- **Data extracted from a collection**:
-.-.-
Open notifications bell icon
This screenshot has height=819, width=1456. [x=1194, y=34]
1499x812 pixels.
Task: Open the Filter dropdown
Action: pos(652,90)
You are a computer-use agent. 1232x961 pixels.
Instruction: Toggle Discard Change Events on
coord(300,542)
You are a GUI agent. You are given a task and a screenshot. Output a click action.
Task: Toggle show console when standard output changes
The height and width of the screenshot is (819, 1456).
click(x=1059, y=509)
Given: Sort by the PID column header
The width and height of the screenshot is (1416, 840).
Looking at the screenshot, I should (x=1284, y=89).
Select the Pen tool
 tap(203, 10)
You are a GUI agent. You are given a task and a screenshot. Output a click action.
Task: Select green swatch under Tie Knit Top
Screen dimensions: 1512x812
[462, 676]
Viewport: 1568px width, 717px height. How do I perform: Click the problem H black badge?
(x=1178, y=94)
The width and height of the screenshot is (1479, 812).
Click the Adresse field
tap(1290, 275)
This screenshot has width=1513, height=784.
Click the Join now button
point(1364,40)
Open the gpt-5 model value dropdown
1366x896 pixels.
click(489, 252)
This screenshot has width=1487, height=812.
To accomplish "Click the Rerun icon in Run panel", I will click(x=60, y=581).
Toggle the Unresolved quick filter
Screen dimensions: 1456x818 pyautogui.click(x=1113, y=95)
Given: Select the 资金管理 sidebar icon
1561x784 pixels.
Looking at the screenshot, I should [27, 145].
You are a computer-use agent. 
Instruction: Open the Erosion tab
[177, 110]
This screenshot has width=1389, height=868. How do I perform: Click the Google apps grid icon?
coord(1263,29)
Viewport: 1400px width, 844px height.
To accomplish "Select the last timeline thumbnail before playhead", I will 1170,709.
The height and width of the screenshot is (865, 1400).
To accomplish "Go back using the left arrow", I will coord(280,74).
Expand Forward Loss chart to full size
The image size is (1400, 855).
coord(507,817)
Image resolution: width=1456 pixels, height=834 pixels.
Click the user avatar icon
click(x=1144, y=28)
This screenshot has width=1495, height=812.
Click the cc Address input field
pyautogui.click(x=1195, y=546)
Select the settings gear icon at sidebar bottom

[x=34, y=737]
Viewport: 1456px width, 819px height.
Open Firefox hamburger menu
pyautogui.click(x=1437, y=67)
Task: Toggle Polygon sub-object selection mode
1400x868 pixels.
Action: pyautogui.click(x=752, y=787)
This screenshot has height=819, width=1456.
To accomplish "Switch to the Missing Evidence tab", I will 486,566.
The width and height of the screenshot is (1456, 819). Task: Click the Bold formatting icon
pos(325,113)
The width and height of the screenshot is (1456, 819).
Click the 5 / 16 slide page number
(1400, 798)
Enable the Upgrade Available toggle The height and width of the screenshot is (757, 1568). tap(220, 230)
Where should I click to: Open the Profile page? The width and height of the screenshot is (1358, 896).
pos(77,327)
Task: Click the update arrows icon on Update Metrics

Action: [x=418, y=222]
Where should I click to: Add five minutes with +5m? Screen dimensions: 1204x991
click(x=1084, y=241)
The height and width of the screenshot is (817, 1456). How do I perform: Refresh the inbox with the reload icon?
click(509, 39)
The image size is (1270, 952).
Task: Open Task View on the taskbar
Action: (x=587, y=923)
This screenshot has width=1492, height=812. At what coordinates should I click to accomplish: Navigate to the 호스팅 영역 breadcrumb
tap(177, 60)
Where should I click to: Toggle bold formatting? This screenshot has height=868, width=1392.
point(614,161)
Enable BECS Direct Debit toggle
-.-.-
- **Assignment**: For this exercise, repeat the data above exactly.

- **Answer for the task**:
Open notifications bell icon
This screenshot has height=819, width=1456. [x=1194, y=34]
1499x812 pixels.
Task: Open the Filter dropdown
Action: pos(652,90)
You are a computer-use agent. 1232x961 pixels.
Instruction: Toggle Discard Change Events on
coord(300,542)
You are a GUI agent. You are given a task and a screenshot. Output a click action.
Task: Toggle show console when standard output changes
The height and width of the screenshot is (819, 1456).
click(x=1059, y=509)
Given: Sort by the PID column header
The width and height of the screenshot is (1416, 840).
Looking at the screenshot, I should (x=1284, y=89).
Select the Pen tool
 tap(203, 10)
You are a GUI agent. You are given a task and a screenshot. Output a click action.
Task: Select green swatch under Tie Knit Top
Screen dimensions: 1512x812
[462, 676]
Viewport: 1568px width, 717px height. How do I perform: Click the problem H black badge?
(x=1178, y=94)
The width and height of the screenshot is (1479, 812).
Click the Adresse field
tap(1290, 275)
This screenshot has width=1513, height=784.
Click the Join now button
point(1364,40)
Open the gpt-5 model value dropdown
1366x896 pixels.
click(489, 252)
This screenshot has width=1487, height=812.
To accomplish "Click the Rerun icon in Run panel", I will click(x=60, y=581).
Toggle the Unresolved quick filter
Screen dimensions: 1456x818 pyautogui.click(x=1113, y=95)
Given: Select the 资金管理 sidebar icon
1561x784 pixels.
Looking at the screenshot, I should [27, 145].
You are a computer-use agent. 
Instruction: Open the Erosion tab
[177, 110]
This screenshot has width=1389, height=868. How do I perform: Click the Google apps grid icon?
coord(1263,29)
Viewport: 1400px width, 844px height.
To accomplish "Select the last timeline thumbnail before playhead", I will 1170,709.
The height and width of the screenshot is (865, 1400).
To accomplish "Go back using the left arrow", I will coord(280,74).
Expand Forward Loss chart to full size
The image size is (1400, 855).
coord(507,817)
Image resolution: width=1456 pixels, height=834 pixels.
Click the user avatar icon
click(x=1144, y=28)
This screenshot has width=1495, height=812.
Click the cc Address input field
pyautogui.click(x=1195, y=546)
Select the settings gear icon at sidebar bottom

[x=34, y=737]
Viewport: 1456px width, 819px height.
Open Firefox hamburger menu
pyautogui.click(x=1437, y=67)
Task: Toggle Polygon sub-object selection mode
1400x868 pixels.
Action: pyautogui.click(x=752, y=787)
This screenshot has height=819, width=1456.
To accomplish "Switch to the Missing Evidence tab", I will 486,566.
The width and height of the screenshot is (1456, 819). Task: Click the Bold formatting icon
pos(325,113)
The width and height of the screenshot is (1456, 819).
Click the 5 / 16 slide page number
(1400, 798)
Enable the Upgrade Available toggle The height and width of the screenshot is (757, 1568). tap(220, 230)
Where should I click to: Open the Profile page? The width and height of the screenshot is (1358, 896).
pos(77,327)
Task: Click the update arrows icon on Update Metrics

Action: [x=418, y=222]
Where should I click to: Add five minutes with +5m? Screen dimensions: 1204x991
click(x=1084, y=241)
The height and width of the screenshot is (817, 1456). How do I perform: Refresh the inbox with the reload icon?
click(509, 39)
The image size is (1270, 952).
Task: Open Task View on the taskbar
Action: (x=587, y=923)
This screenshot has width=1492, height=812. At what coordinates should I click to accomplish: Navigate to the 호스팅 영역 breadcrumb
tap(177, 60)
Where should I click to: Toggle bold formatting? This screenshot has height=868, width=1392.
point(614,161)
Enable BECS Direct Debit toggle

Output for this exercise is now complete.